Mirza Khazar: A Fight Between Clans In Baku, Or A Sign Of Aliev's Weakness?
Recent commentaries and reports in the Azerbaijani press suggests that a real political struggle is underway between the so- called "clans" represented in upper echelons of power in Baku. The fight between those "clans" intensified last
week when another group representing Western Azerbaijanis (Azerbaijanis from Armenia) created the new "Erivan Birliyi" (Erevan Unity) society. The founders of this new entity insist that their society has no political goals and pursues only "public goals." But in spite of this insistence, most political observers in Baku, as well as most commentators in the Azerbaijani press, believethat the main goal of the "Erivan Birliyi" is to become a sort of "center of power" in the event of Heydar Aliev's demise.
Both arguments seem to be sincere, but an attempt by Western Azerbaijanis to hold on their influence within the upper leadership in Baku suggests that after Aliev's departure they might fail to retain that influence or to maintain the grip on power in the long term. Local observers suggest that the haste in creating this "unity" is a clear sign of the weakness of the Western Azerbaijanis and suggests that they fear for their own future.
Another indication is that Western Azerbaijanis in the upper echelons of power are seriously preparing themselves for the power struggle which will erupt as soon as Aliev departs the political scene. But even if this is true, there are many obstacles restricting the ability of Western Azerbaijanis to actively play a role in the transition of power. One of the obstacles is, as the local press suggests, deep differencies and even hostility between "Erivan Birliyi" and another Western Azerbaijani society, called "Agridag" (the Turkish name for Mount Ararat).

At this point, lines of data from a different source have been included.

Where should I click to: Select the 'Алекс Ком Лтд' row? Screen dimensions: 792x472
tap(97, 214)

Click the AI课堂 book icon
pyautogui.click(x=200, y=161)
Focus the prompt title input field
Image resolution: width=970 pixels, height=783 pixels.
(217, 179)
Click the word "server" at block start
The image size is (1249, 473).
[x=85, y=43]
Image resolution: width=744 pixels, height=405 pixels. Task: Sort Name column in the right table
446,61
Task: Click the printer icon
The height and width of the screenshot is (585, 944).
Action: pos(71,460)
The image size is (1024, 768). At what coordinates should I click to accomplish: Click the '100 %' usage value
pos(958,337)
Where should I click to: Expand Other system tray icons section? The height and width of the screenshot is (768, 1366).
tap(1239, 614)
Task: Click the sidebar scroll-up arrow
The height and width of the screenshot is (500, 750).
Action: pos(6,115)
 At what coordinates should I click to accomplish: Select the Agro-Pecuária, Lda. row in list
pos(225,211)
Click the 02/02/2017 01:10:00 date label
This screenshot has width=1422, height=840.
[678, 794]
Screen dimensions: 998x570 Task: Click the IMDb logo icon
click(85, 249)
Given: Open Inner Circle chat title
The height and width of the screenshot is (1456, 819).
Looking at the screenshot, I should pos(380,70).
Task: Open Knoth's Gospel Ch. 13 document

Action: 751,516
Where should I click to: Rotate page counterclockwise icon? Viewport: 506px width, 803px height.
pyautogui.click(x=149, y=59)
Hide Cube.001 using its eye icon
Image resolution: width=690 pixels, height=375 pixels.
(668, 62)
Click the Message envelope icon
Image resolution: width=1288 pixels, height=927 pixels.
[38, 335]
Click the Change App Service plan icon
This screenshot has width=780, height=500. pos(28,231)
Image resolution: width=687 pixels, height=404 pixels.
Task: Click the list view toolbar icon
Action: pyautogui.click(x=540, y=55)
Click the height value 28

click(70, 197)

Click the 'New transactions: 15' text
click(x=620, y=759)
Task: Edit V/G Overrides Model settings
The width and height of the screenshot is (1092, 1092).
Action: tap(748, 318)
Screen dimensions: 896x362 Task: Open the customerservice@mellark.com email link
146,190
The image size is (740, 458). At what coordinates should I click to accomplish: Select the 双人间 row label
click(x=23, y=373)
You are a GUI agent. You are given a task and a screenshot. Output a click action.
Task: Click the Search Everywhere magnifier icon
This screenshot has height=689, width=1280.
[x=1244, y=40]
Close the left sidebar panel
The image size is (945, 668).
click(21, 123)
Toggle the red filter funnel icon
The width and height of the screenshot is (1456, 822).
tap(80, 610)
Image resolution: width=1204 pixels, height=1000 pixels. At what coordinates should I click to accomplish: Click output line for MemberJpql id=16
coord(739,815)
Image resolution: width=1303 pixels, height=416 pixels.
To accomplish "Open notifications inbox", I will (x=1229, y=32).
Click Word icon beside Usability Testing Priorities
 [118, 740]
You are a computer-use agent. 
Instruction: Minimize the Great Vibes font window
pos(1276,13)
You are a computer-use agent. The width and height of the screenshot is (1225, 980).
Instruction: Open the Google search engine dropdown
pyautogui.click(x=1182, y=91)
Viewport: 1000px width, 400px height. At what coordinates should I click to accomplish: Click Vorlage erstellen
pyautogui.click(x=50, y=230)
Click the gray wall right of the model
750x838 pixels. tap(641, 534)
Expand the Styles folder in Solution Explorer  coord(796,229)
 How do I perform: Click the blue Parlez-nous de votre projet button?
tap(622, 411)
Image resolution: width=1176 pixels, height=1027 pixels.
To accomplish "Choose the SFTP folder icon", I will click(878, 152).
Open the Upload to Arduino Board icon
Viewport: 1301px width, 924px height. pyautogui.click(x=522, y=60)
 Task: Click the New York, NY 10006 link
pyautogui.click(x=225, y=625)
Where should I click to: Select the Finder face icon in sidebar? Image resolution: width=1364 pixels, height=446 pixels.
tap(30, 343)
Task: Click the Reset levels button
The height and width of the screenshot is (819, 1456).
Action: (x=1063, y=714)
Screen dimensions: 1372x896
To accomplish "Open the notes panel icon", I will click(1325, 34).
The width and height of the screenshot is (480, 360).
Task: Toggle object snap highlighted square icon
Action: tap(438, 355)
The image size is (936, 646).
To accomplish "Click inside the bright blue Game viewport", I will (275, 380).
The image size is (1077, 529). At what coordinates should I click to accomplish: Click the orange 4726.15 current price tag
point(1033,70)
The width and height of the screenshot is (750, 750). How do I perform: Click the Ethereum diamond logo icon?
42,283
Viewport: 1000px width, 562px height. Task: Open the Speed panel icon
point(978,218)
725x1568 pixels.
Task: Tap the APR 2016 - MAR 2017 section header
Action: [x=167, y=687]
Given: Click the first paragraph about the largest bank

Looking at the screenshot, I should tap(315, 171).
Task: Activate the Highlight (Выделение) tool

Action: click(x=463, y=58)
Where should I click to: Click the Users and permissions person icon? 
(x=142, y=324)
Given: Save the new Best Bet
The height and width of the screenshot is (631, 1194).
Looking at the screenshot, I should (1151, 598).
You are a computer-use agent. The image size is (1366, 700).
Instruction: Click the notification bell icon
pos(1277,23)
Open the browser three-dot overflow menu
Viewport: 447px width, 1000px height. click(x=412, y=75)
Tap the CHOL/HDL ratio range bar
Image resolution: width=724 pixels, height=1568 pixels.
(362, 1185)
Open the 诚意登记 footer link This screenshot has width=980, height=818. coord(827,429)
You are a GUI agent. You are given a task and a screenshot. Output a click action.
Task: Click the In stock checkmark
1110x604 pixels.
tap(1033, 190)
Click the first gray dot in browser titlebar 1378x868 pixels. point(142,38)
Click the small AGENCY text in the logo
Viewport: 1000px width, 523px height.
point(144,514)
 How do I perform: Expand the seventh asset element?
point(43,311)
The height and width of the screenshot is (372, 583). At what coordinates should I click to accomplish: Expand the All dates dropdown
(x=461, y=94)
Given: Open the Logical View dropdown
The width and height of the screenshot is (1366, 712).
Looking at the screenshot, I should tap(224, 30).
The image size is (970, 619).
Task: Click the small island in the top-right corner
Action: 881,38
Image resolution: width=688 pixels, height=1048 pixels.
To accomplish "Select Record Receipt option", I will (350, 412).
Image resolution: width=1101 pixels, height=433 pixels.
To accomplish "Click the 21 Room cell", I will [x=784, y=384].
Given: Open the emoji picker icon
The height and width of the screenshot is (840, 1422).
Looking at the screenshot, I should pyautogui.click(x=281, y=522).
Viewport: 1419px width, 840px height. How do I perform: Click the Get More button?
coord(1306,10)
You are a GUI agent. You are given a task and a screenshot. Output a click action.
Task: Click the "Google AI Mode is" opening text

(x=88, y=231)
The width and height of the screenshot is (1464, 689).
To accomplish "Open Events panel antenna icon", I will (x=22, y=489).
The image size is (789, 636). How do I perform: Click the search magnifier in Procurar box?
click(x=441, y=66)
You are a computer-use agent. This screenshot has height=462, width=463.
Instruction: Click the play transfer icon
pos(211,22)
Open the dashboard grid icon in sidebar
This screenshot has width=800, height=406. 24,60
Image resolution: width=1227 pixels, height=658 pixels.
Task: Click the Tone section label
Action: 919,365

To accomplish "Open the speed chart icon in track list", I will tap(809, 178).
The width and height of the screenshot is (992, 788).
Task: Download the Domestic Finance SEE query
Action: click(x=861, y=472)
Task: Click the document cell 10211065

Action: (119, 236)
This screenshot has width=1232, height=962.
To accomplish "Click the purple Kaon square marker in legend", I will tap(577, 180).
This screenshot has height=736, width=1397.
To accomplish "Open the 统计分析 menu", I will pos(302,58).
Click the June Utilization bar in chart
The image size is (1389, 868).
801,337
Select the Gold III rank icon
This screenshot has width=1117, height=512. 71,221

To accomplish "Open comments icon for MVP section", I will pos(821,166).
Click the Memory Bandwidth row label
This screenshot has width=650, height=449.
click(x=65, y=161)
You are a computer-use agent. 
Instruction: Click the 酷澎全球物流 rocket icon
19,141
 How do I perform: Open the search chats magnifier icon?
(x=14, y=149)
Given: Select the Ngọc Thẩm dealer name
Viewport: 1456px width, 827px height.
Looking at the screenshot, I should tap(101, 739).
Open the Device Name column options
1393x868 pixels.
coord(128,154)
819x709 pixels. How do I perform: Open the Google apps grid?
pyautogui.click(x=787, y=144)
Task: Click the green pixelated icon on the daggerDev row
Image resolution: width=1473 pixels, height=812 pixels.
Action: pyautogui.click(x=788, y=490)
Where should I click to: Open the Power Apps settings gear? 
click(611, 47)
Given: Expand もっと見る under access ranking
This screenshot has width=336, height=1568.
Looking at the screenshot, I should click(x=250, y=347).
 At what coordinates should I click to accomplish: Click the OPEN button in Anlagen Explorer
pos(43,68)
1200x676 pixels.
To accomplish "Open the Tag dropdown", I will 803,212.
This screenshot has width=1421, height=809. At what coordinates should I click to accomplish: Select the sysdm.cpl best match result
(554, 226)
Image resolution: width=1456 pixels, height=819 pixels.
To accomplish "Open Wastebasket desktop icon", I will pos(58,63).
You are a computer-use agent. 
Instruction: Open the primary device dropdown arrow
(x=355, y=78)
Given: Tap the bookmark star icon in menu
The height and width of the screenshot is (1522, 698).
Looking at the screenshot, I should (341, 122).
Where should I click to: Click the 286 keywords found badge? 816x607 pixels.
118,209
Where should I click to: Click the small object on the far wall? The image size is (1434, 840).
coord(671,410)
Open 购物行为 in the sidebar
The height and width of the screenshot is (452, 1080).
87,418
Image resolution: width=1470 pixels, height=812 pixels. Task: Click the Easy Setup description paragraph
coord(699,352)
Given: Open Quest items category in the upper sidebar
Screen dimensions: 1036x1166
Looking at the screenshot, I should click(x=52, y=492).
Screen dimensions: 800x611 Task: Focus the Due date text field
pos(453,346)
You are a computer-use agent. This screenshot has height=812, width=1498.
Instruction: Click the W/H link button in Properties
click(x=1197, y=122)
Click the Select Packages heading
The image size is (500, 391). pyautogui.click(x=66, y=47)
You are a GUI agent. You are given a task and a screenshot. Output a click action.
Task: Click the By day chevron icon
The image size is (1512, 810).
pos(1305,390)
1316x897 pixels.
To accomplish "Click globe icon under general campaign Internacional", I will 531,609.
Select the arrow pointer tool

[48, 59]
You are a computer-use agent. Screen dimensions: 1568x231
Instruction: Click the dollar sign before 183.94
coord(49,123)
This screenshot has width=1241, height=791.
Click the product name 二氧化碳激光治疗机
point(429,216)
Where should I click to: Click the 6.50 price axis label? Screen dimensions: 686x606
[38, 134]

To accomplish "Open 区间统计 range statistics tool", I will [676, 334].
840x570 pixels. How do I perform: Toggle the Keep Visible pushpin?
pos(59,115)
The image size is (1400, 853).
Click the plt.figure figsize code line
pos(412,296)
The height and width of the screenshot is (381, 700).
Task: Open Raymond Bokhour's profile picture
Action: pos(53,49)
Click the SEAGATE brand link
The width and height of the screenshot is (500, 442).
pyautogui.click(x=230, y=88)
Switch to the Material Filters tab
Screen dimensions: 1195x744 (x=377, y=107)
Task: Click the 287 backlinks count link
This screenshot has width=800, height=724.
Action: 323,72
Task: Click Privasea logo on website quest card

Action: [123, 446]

Azerbaijani papers identify as the moving force behind "Erivan Birliyi" Ramiz Mehtiev, who heads the presidential staff. The main player in "Agridag" is Health Minister Ali Insanov. The rivalry between the two is no longer a secret in Baku.
There is another sign that the alleged power struggle will turn into struggle between "clans." According to some reports, the "Alindja" society which was formed in the early 1990's in Baku by elite groups from Nakhichevan, constitutes another influential group within the top leadership. Hostilities between these two "clans" have deepened since Aliev came to power in June 1993. The Nakhichevanis claim that they played a major role in bringing Aliev to power. They complain that despite having done so, they did not receive as much attention as the Western Azerbaijanis did.
One can not exclude the possibility that the rivalry between the Western Azerbaijanis and the Azerbaijanis from Nakhichevan will increase as rumors about President Aliev's health and his upcoming departure from power continue to spread. And as long as those rumors continue to spread, and as long as President Aliev's image on TV continues to worry his close allies, the fight between the "clans" will continue to intensify. As long as the struggle for power continues, it is likely to impact on other political forces and the public in Azerbaijan.